##### Exercise passage

Few things are as unpleasant to think about as a colonoscopy. In fact, the only thing less pleasant to think about than a colonoscopy is the cost of a colonoscopy. Fortunately if you are age 65 or over and enrolled in Medicare, you can avail yourself of colonoscopy cancer screening coverage on an outpatient basis.
Original Medicare’s Part B plan covers outpatient colonoscopy procedures. However, the extent of said coverage depends on the beneficiary’s prior medical history. If you are at a high risk for colorectal cancer, Medicare grants you one test every two years. Medicare defines “high risk” as having a family history of the disease, having had colorectal polyps or colorectal cancer, or having had inflammatory bowel disease. If you are not at high risk, Medicare allows for one test every ten years, though not within four years of a flexible sigmoidoscopy procedure.

##########
##### Extracted material

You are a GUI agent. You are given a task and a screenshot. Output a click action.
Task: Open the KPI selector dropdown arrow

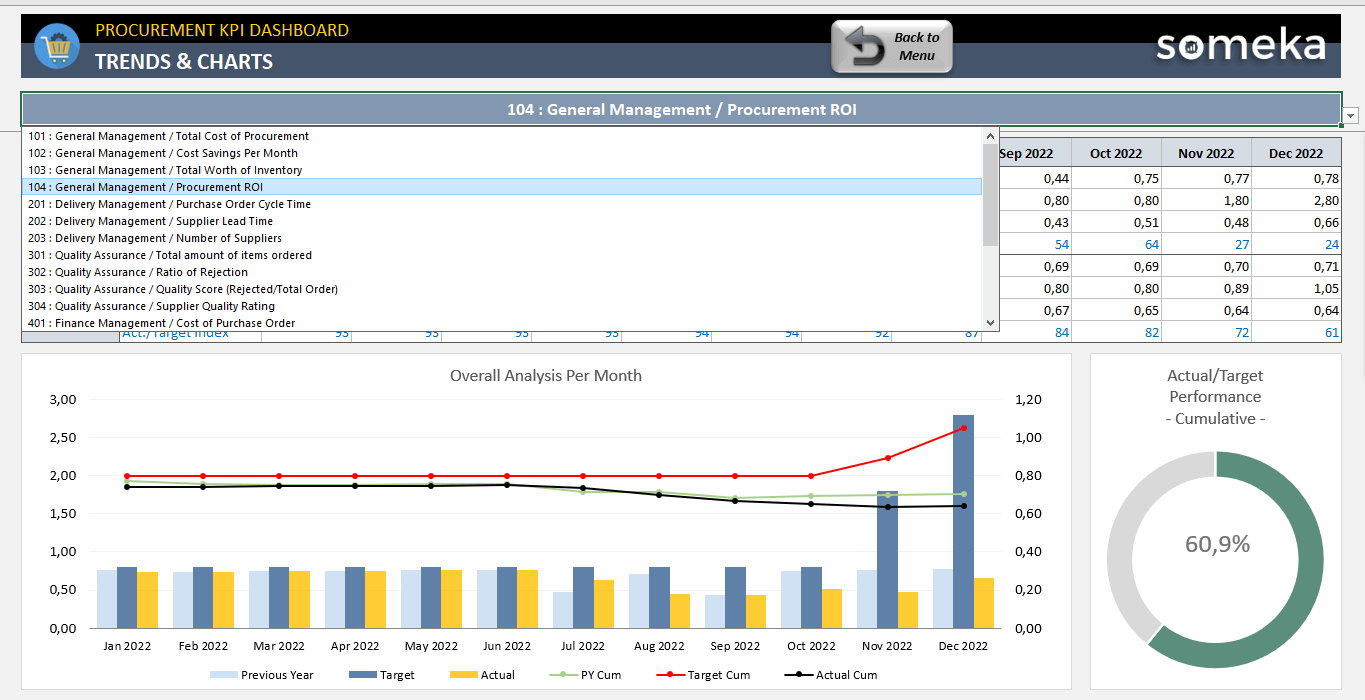[1351, 116]
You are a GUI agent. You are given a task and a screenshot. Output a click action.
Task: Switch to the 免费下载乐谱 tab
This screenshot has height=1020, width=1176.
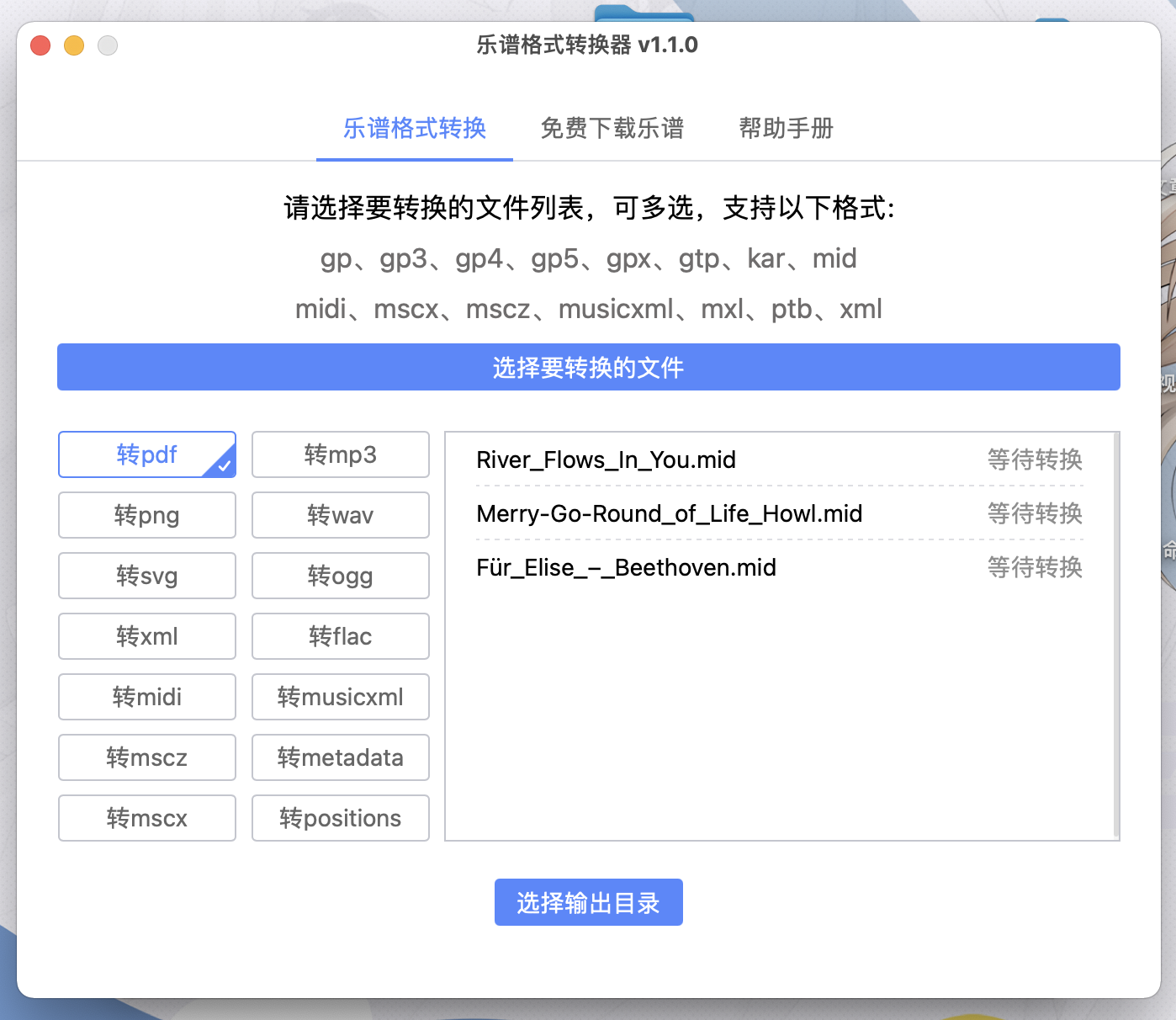(612, 128)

##########

Your tasks
a – Please repeat the colonoscopy passage word for word, starting at the words "Original Medicare’s Part" and stopping after "flexible sigmoidoscopy procedure.".
b – Answer these from the colonoscopy passage:
(i) Which part of Original Medicare covers outpatient colonoscopy procedures?
(ii) How often does Medicare allow a test for someone at high risk for colorectal cancer?
(iii) What age does the first paragraph give for coverage?

Answers by item
a –
Original Medicare’s Part B plan covers outpatient colonoscopy procedures. However, the extent of said coverage depends on the beneficiary’s prior medical history. If you are at a high risk for colorectal cancer, Medicare grants you one test every two years. Medicare defines “high risk” as having a family history of the disease, having had colorectal polyps or colorectal cancer, or having had inflammatory bowel disease. If you are not at high risk, Medicare allows for one test every ten years, though not within four years of a flexible sigmoidoscopy procedure.

b –
(i) Part B
(ii) One test every two years
(iii) 65 or over